Design is a way of thinking.
Design Thinking is an abstraction of the principles and process that designers use to solve problems. Every day, more and more companies are looking for new ways to innovate or solve business problems.
Innovation become an arduous and often frustrating task. The difficulty of achieving market differentiation vis-à-vis the competition growth by leaps and bounds. It is time to blaze new trails, to ensure not only companies’ success, but above all, their survival.
As a designer I look upon any experience that is harmful (whether emotionally, cognitively, or aesthetically), or otherwise disruptive of people’s well being is a problem (considering all aspects of life, such as work, leisure, relationships, culture, etc.). And so my main task is to identify problems and generate solutions for them.
As a designer I know that to identify the real problems and solve them most effectively, it is necessary to approach them from different perspectives and angles. Therefore it makes sense to favor collaborative efforts by multidisciplinary teams affording a diverse array of viewpoints, and a variety of interpretations on the subject at hand, which will yield innovative solutions.
So Design Thinking is a collaborative and a human centric way of solving problems.
I work in a multiphase and non-linear process known as fuzzy front end or double diamant process, allowing for constant interaction and learning. This forces me continuously to try new paths, opening up to alternatives: errorsgive rise to discovery, which helps to plot alternative courses and identify opportunities for innovation.

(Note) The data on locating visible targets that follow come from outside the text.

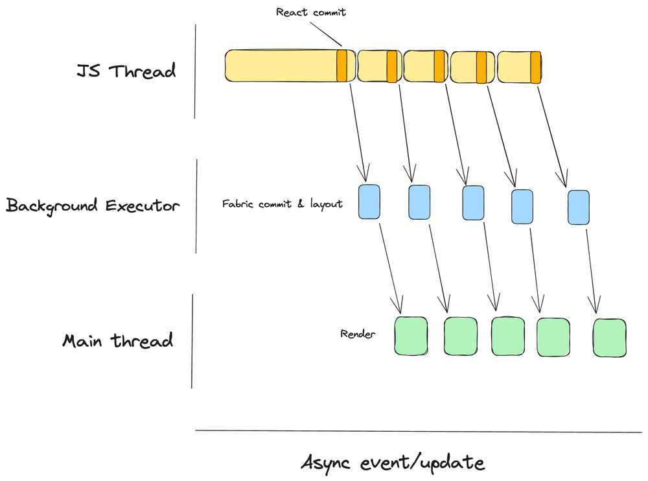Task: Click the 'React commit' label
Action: click(x=311, y=12)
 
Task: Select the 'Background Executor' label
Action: click(x=92, y=205)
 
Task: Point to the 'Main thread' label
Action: click(x=118, y=340)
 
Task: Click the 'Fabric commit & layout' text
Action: click(x=282, y=204)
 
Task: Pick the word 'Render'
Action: click(x=358, y=334)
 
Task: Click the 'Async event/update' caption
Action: click(x=393, y=463)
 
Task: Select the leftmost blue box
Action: click(x=369, y=202)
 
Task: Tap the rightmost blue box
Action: click(x=578, y=207)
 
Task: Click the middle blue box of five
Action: click(x=473, y=203)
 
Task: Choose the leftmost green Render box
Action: click(x=411, y=336)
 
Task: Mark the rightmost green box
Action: click(x=610, y=337)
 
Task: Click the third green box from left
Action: click(x=507, y=336)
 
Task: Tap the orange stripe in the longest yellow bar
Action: click(x=341, y=66)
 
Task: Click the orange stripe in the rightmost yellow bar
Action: click(x=535, y=67)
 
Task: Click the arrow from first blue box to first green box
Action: click(x=386, y=263)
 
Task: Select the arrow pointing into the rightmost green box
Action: click(x=589, y=266)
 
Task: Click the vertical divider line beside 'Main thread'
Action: click(x=192, y=340)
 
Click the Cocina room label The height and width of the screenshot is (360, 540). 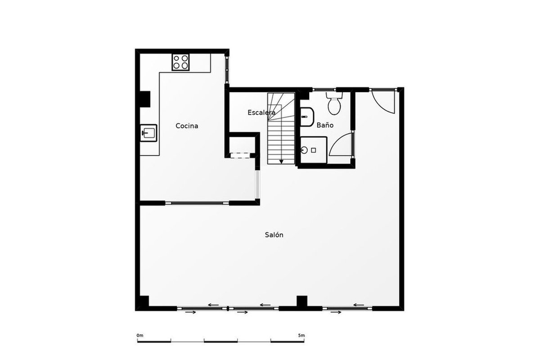coord(187,126)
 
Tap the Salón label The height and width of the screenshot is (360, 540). coord(274,234)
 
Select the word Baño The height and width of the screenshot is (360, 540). coord(325,125)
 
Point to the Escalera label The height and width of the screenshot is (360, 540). coord(261,112)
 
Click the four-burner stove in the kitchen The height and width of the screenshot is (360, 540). coord(180,62)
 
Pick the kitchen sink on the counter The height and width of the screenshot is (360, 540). coord(148,133)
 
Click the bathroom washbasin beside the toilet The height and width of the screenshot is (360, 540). coord(307,117)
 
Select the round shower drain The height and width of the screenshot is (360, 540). coord(304,150)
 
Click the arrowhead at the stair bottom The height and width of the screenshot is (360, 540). coord(281,162)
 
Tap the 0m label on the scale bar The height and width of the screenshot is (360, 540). coord(140,335)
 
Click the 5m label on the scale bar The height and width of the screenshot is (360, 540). coord(302,335)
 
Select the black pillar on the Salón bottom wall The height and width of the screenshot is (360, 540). coord(302,301)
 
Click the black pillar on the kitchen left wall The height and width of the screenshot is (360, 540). coord(145,99)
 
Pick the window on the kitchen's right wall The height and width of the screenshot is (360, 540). coord(227,70)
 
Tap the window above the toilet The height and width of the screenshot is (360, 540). coord(324,90)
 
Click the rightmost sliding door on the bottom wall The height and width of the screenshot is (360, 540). coord(347,308)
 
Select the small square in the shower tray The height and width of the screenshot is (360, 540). coord(313,150)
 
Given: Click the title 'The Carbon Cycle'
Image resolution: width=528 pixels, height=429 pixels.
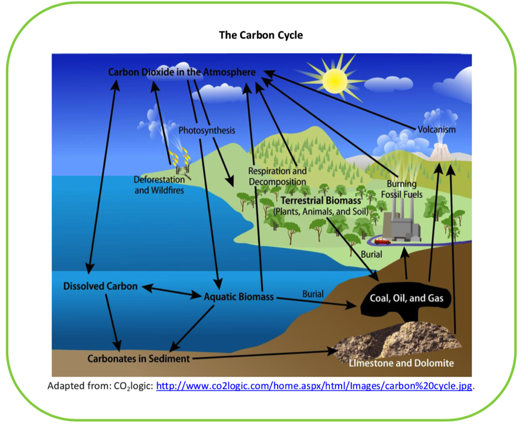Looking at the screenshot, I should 261,35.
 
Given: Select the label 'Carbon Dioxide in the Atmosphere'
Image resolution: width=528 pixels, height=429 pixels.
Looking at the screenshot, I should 182,72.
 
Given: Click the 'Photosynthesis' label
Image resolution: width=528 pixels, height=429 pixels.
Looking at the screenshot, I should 207,130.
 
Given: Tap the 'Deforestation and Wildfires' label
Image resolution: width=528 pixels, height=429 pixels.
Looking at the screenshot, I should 159,185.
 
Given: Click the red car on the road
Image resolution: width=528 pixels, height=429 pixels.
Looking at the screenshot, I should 382,240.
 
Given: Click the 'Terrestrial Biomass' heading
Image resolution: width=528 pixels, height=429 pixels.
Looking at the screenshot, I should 320,201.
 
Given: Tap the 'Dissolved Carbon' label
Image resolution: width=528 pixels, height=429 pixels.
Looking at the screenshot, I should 100,287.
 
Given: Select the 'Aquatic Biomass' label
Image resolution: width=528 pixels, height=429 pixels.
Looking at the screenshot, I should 239,297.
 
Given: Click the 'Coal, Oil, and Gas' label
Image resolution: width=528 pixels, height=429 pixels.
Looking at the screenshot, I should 406,298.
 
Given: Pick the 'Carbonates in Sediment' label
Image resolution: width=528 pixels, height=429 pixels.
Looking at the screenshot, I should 138,358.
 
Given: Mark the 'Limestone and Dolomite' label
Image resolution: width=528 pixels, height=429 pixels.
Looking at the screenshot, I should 401,363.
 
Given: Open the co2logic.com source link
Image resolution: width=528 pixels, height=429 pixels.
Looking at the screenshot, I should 314,386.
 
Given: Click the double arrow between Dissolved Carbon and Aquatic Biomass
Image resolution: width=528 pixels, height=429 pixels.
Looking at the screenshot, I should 171,291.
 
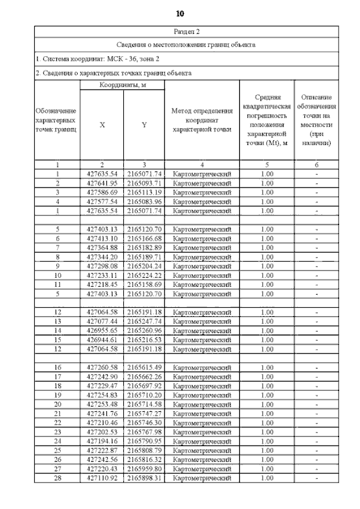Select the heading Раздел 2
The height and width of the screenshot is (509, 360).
click(x=186, y=31)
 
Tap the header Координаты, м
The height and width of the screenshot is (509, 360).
click(x=122, y=85)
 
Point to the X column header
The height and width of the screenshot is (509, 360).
click(x=102, y=125)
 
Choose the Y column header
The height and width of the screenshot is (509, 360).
click(x=144, y=125)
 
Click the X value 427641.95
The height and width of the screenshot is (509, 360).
click(x=102, y=183)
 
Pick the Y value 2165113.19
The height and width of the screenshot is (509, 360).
click(x=144, y=192)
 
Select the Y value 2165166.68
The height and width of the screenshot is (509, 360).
click(x=144, y=238)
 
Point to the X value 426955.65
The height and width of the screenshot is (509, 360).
click(x=102, y=331)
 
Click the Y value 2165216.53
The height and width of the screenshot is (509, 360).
click(x=144, y=340)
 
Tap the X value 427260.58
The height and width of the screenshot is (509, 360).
click(x=102, y=367)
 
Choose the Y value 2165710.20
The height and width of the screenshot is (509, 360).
click(x=144, y=395)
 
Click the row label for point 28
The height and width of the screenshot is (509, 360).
click(x=57, y=478)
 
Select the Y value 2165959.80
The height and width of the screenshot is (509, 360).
click(x=144, y=469)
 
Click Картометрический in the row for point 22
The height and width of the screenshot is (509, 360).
click(x=201, y=422)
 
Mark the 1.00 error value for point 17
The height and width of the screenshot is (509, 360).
click(x=267, y=376)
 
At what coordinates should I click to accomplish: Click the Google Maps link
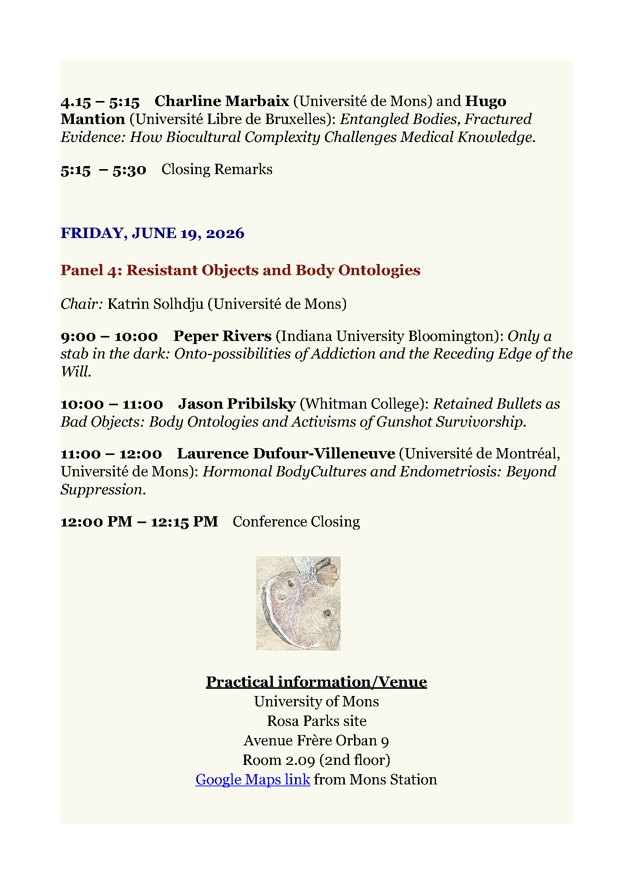[x=253, y=779]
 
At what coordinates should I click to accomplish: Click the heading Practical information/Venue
[x=316, y=682]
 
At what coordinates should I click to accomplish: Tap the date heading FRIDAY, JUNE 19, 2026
[x=152, y=233]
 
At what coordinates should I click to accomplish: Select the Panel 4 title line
[x=240, y=270]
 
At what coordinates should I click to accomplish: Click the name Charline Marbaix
[x=222, y=101]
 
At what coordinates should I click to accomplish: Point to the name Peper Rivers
[x=222, y=336]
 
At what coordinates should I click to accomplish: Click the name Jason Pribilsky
[x=237, y=404]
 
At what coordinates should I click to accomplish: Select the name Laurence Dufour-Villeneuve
[x=286, y=454]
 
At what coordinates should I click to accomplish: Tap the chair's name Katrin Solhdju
[x=155, y=304]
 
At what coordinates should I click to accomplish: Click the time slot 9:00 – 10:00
[x=109, y=336]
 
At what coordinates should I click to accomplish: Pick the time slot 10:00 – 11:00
[x=112, y=404]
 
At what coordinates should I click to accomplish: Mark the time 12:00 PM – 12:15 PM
[x=139, y=522]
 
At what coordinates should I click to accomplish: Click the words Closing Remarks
[x=217, y=170]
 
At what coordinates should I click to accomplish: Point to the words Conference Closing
[x=296, y=522]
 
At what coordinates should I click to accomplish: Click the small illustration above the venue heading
[x=298, y=603]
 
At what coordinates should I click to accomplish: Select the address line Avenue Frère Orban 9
[x=316, y=741]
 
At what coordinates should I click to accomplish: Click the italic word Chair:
[x=82, y=304]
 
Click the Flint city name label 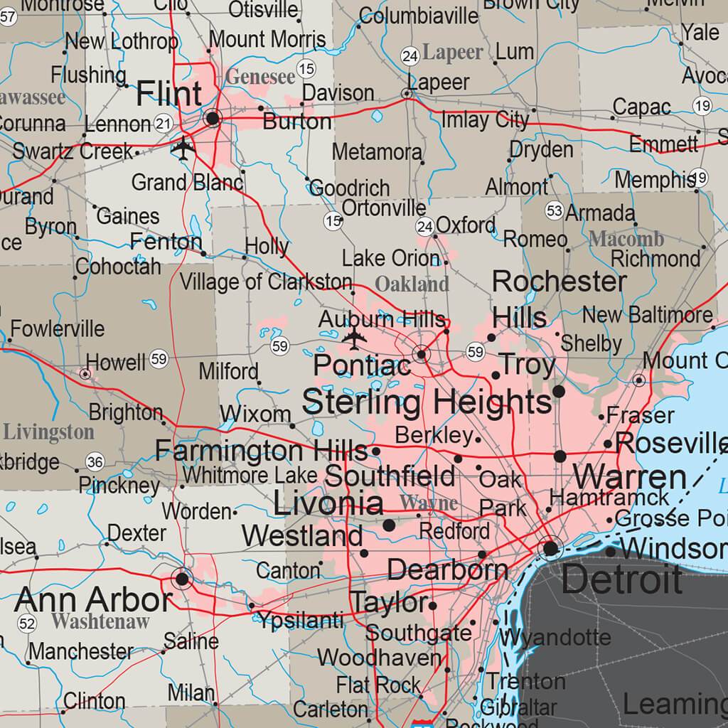coord(168,94)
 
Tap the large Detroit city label coord(621,580)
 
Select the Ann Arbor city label coord(93,599)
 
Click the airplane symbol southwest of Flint coord(183,149)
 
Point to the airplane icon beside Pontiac coord(353,339)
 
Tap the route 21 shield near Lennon coord(163,124)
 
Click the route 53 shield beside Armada coord(555,211)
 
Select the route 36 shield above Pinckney coord(95,463)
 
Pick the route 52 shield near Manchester coord(27,624)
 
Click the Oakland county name coord(412,284)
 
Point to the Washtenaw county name coord(100,621)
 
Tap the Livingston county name coord(48,432)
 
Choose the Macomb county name coord(626,239)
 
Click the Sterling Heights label coord(427,402)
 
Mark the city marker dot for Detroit coord(551,548)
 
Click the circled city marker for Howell coord(85,373)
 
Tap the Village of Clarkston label coord(265,282)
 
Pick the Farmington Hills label coord(260,451)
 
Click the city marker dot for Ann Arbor coord(183,579)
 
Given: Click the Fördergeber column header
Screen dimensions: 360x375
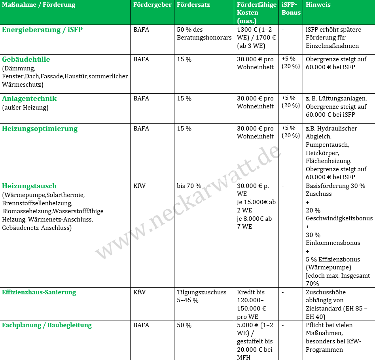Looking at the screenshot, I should click(152, 5).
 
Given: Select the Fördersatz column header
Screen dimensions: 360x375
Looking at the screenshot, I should click(193, 5).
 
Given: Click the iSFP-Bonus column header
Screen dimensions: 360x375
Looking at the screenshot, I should click(291, 9).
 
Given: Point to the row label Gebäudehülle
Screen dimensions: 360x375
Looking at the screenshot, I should click(26, 59).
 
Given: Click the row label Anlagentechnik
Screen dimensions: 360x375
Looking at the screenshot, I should click(29, 99).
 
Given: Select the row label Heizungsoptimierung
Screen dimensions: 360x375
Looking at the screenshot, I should click(40, 129).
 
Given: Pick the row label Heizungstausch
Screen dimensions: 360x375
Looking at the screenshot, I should click(29, 186).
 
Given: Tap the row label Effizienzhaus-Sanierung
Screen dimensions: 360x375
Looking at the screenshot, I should click(39, 292).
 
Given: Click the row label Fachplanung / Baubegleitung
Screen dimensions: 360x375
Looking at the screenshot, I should click(47, 325).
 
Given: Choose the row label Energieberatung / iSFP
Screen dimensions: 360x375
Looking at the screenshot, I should click(42, 30).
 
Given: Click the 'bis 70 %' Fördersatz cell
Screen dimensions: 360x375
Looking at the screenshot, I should click(189, 186).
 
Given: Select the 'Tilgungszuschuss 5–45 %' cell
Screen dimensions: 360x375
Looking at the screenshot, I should click(202, 296).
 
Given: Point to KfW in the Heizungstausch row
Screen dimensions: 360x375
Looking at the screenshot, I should click(139, 186).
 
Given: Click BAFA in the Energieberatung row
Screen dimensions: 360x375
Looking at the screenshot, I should click(141, 30).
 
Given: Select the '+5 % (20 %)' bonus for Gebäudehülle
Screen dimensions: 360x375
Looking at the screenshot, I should click(290, 63).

Innovation guided by design has come to complement the market’s view that, in order to innovate, one must focus on the development or integration of new technologies and on opening and/or servicing new markets: besides these technological and marketing factors,
Design Thinking consultancy innovates primarily by endowing products, services or relationships with new meanings. Since “things must have a form to be seen, but must make sense to be understood and used” (Krippendorf, 1989), design is by nature a discipline that deals with meanings. By challenging patterns of thought, behavior and feeling, “Design Thinkers” produce solutions that generate new meanings and activate diverse elements – cognitive, emotional and sensory – that are involved in the human experience.